Lorsque nous avons placé les dernières bûches dans la cheminée, j'ai dit qu'il fallait aller en chercher d'autres afin de les mettre à sécher et que cela ne m'amusait pas non plus. Pour donner l'exemple, j'ai enfilé un ciré, me suis muni d'une torche et suis sorti après avoir rabattu la capuche sur ma tête.
Je me suis arrêté avant d'arriver au tas de bois. J'ai braqué ma lampe sur le chalet dont on ne distinguait que les fenêtres, l'une plus éclairée que l'autre par la grâce de l'éclairage au gaz — le charme des bougies s'était un peu essoufflé et nous avions suspendu l'un de ces engins de camping au linteau. Déjà, la différente luminosité des ouvertures donnait à la façade un air de guingois. Du côté de la gouttière qui nous avait quittés et s'était disloquée sur le sol, il ne subsistait que la descente verticale dont la partie supérieure était coudée vers la forêt comme un tuyau de cheminée malmené par les trombes d'eau. Il se dégageait du tableau une impression de débilité oppressante que venaient assombrir les deux quasi-torrents qui bouillonnaient sur ses flancs après avoir percuté l'arrière de la maison. Au-dessus du toit, sur lequel rebondissait la cataracte dans une lueur opalescente, se dressait la masse ténébreuse des sapins accrochés à l'escarpement. Il n'y avait pas le moindre souffle de vent, mais avec le poids de l'eau, leurs branches s'affaissaient et se relevaient dans un bruit de cellophane qui dramatisait le crépitement de la pluie. L'eau s'écoulait rapidement entre mes pieds. La nappe filait vers l'avant du terrain et basculait en contrebas, dévalait au pied de la montagne pour rejoindre la Sainte-Bob.
Je n'avais jamais assisté à un déluge de cette ampleur. Je me souvenais d'orages où j'avais dû me boucher les oreilles et où l'on y voyait comme en plein jour. J'avais vu, à l'époque où Marion m'avait démoli et alors que je remontais la pente, des arbres déracinés par la tempête ou fendus par la foudre. J'avais connu des fortes chutes de neige, le feu traversant la forêt, des éboulis de rochers fracassant tout sur leur passage. Mais je n'avais jamais rien contemplé d'aussi terrible, rien qui m'eût donné cette impression de désolation totale, de désastre mou et sans limites.

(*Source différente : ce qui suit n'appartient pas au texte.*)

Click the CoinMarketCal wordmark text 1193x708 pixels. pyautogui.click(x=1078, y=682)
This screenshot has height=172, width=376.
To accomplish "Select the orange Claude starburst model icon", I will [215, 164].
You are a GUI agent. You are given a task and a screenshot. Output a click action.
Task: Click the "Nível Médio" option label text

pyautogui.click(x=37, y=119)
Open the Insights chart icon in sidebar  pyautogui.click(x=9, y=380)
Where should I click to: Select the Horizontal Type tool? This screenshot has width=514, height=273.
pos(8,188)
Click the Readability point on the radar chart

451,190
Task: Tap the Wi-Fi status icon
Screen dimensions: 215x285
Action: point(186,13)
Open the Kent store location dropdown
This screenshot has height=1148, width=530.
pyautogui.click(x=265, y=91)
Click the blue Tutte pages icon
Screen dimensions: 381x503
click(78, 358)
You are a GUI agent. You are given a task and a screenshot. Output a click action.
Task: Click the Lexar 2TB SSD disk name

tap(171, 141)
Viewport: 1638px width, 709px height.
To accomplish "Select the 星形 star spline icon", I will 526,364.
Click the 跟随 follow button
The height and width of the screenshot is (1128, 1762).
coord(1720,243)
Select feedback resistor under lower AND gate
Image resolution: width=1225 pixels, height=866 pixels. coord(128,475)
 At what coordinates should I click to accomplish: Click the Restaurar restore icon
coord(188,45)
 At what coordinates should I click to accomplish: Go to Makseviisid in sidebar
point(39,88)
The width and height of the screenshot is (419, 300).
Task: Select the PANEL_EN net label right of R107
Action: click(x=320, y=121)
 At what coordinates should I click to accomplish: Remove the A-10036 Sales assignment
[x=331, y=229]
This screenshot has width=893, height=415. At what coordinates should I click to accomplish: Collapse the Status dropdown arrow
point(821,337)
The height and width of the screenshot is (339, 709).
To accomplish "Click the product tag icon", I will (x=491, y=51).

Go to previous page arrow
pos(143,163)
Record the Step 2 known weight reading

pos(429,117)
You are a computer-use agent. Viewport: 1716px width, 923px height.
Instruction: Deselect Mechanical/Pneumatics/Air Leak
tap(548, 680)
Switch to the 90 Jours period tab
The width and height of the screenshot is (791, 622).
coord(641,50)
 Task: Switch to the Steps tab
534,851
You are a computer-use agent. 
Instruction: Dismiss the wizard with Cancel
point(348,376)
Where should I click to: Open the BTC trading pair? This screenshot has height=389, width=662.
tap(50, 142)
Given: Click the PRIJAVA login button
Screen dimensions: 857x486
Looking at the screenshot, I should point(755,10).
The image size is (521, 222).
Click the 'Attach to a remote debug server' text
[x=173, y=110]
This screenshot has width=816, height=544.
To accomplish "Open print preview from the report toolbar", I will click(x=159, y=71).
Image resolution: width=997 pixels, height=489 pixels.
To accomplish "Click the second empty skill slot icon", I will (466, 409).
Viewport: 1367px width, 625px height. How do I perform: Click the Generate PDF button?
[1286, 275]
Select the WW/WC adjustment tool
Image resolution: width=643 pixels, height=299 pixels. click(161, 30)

J'ai pris le maximum de bûches que je pouvais emporter et je suis retourné me mettre à l'abri. J'ai poussé la porte du pied et leur ai demandé ce qu'ils fabriquaient. Marc et Thomas avaient revêtu leurs cirés. Eileen et Jackie se tenaient devant la cheminée. Tout le monde avait les yeux fixés sur la porte où venait d'apparaître Victor Basset qui s'avançait en titubant vers le milieu de la pièce.
Pour finir, je suis allé déposer mes bûches. Comme je croisais son chemin, je lui ai lancé : "Alors…? Bien dormi…?"

Philippe Djian, Assassins, Paris, Folio Gallimard, 1994, p. 140-142.